Whose only sighs were laughing flowers, and streams and sunny skies.

The darkness of my fate was gone, my cares and toils had filed,

And all the pangs that rent my heart lay with the tearless dead;

While the sunny past came o'er my soul like the balmy airs of spring,

Or the rosy dews of Paradise shed from a seraph's wing.

I heard the sound of melody deep in the distant

sky,

At the first as soft and gentle as a summer evening's sigh,

Now louder growing like the gush of thousand angel's lyres,

Then gently dying far away like the music of the spheres.

A sweet and balmy fragrance shed its dews around my head,

And from the deep blue skies above a holy light was shed,

Which, like a bright and beauteous dream, slept on the living air,

And kindled up a scene of bliss as fancy's regions fair.

I saw no sun, for all was light-and lovely as the

morn,

When sweetly blushing from the East her radiant face is borne,

While dancing o'er the rippling stream, the smiling sun-beam plays,

Like the gambols, by the pale moonlight, of bright aërial fays.

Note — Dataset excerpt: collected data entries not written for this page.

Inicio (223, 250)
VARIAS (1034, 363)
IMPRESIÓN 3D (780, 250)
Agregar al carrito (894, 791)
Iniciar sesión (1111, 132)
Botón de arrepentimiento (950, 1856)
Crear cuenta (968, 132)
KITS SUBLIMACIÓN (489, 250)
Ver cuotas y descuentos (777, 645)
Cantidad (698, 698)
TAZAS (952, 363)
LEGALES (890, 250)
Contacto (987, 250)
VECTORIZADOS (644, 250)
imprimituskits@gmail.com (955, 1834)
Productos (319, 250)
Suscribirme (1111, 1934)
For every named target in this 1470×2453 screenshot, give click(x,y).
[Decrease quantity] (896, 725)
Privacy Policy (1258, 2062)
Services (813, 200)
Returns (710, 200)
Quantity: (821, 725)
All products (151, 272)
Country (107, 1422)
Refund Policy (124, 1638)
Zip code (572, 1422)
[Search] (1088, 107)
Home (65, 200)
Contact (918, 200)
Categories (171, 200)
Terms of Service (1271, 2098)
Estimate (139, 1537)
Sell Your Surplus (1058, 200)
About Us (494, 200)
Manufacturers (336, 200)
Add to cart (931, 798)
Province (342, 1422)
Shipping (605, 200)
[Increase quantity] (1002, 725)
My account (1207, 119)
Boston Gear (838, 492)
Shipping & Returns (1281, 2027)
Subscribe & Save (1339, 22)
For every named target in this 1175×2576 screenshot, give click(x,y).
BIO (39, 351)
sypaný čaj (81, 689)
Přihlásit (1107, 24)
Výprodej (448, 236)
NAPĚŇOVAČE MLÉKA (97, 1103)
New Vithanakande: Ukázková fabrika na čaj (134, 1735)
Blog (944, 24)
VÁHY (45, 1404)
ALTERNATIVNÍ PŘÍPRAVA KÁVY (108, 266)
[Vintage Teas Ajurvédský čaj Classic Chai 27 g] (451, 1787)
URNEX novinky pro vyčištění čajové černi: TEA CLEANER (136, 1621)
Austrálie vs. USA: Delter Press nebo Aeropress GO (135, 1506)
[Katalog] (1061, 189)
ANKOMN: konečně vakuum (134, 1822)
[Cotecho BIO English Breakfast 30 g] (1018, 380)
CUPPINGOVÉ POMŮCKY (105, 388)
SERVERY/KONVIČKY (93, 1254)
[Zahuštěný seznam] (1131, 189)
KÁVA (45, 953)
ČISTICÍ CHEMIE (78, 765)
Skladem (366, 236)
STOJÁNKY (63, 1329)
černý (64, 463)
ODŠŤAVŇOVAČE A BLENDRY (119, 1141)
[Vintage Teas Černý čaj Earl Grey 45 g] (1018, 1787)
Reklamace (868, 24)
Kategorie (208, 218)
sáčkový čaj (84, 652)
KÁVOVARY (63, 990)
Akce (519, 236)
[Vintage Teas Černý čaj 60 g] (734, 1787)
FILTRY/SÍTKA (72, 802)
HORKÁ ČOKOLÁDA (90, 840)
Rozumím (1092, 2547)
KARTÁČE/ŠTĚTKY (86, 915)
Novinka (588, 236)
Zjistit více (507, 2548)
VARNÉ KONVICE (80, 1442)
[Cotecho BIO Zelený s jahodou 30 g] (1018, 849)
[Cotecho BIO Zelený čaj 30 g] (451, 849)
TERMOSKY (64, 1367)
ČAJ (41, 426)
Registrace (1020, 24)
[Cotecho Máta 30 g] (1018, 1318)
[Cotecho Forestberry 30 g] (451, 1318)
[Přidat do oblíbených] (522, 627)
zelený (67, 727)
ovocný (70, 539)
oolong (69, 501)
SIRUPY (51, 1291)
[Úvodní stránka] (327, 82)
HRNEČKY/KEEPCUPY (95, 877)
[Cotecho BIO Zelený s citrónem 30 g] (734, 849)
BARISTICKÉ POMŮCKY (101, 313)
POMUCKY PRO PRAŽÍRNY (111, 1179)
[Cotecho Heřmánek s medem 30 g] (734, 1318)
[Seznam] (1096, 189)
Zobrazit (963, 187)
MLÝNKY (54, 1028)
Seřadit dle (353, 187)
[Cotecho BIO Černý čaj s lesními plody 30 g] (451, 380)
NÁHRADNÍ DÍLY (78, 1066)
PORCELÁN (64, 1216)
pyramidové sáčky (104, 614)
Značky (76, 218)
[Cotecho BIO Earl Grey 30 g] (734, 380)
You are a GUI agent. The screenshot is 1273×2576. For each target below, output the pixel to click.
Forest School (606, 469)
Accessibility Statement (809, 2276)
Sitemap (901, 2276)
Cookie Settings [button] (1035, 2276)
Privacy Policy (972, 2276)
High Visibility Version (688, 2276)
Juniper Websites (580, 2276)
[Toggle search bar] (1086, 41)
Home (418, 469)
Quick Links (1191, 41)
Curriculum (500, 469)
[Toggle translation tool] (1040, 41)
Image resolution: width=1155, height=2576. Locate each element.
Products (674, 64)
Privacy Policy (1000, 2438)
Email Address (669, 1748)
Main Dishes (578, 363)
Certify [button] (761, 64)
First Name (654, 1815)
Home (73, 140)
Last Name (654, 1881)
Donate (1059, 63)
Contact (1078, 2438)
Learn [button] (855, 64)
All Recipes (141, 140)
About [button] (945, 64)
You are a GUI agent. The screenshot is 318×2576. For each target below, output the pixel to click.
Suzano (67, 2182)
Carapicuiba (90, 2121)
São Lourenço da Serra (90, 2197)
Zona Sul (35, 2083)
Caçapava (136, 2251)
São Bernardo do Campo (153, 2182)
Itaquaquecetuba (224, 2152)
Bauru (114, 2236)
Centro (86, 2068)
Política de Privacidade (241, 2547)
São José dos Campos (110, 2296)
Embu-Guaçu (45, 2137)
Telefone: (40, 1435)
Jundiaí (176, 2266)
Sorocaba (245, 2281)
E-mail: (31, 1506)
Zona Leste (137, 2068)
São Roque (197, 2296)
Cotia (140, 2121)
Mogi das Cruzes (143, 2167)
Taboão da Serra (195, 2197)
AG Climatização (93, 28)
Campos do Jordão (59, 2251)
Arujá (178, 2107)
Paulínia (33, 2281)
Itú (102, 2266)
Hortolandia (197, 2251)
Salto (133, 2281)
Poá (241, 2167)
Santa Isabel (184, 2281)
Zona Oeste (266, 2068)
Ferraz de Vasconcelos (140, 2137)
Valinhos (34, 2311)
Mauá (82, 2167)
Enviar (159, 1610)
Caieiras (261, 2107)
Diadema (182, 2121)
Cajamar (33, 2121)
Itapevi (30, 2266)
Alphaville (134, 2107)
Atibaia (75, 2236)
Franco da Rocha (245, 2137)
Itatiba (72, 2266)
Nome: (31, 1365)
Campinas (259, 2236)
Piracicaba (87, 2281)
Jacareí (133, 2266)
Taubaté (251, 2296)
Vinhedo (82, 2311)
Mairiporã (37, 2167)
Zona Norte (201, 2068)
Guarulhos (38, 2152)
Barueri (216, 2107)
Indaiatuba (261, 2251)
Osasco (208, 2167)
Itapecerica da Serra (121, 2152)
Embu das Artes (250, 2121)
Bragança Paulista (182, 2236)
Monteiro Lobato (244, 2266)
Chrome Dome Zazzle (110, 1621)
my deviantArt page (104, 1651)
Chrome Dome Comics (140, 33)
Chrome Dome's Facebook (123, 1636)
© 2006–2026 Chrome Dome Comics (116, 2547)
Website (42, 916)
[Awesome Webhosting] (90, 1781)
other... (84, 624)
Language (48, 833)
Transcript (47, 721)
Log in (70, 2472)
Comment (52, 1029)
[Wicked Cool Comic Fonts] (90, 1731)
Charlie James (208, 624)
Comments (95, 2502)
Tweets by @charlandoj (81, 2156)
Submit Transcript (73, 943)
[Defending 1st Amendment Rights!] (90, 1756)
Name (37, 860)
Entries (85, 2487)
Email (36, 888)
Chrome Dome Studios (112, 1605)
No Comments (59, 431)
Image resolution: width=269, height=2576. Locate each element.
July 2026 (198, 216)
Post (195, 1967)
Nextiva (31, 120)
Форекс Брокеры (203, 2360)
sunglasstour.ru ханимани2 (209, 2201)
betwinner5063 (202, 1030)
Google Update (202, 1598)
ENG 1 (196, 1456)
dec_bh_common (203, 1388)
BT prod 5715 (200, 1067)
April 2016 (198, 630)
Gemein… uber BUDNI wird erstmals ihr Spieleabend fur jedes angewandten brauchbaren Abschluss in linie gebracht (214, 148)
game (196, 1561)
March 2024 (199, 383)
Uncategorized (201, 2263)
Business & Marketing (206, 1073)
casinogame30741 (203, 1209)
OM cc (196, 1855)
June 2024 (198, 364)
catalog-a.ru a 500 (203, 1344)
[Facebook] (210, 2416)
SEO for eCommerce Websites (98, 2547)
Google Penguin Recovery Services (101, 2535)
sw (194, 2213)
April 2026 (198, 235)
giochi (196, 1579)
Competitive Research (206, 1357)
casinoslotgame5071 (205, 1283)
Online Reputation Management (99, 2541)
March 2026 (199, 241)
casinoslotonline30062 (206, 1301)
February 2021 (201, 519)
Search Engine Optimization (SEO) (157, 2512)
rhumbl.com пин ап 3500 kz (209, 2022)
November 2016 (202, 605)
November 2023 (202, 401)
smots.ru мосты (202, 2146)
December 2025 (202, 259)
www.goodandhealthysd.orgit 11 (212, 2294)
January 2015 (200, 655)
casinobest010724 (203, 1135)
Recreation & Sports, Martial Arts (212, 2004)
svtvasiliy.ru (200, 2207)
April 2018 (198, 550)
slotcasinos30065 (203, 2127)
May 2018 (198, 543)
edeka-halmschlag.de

All beauteous things rose on my sight of air, and earth, and sky,

More fair by far than ever gleam'd in Poet's raptured eye,

A mighty vista stretching far beyond the verge of time,

And blending in the glorious light of heaven's own happy clime.

O these were bowers of shady green, and flowers, and trees, and streams,

All teeming with the mystic hues of young and gladsome dreams;

And light and shade in magic dance, blent like the rainbow's glow,

And happy forms of living things that wandered to and fro.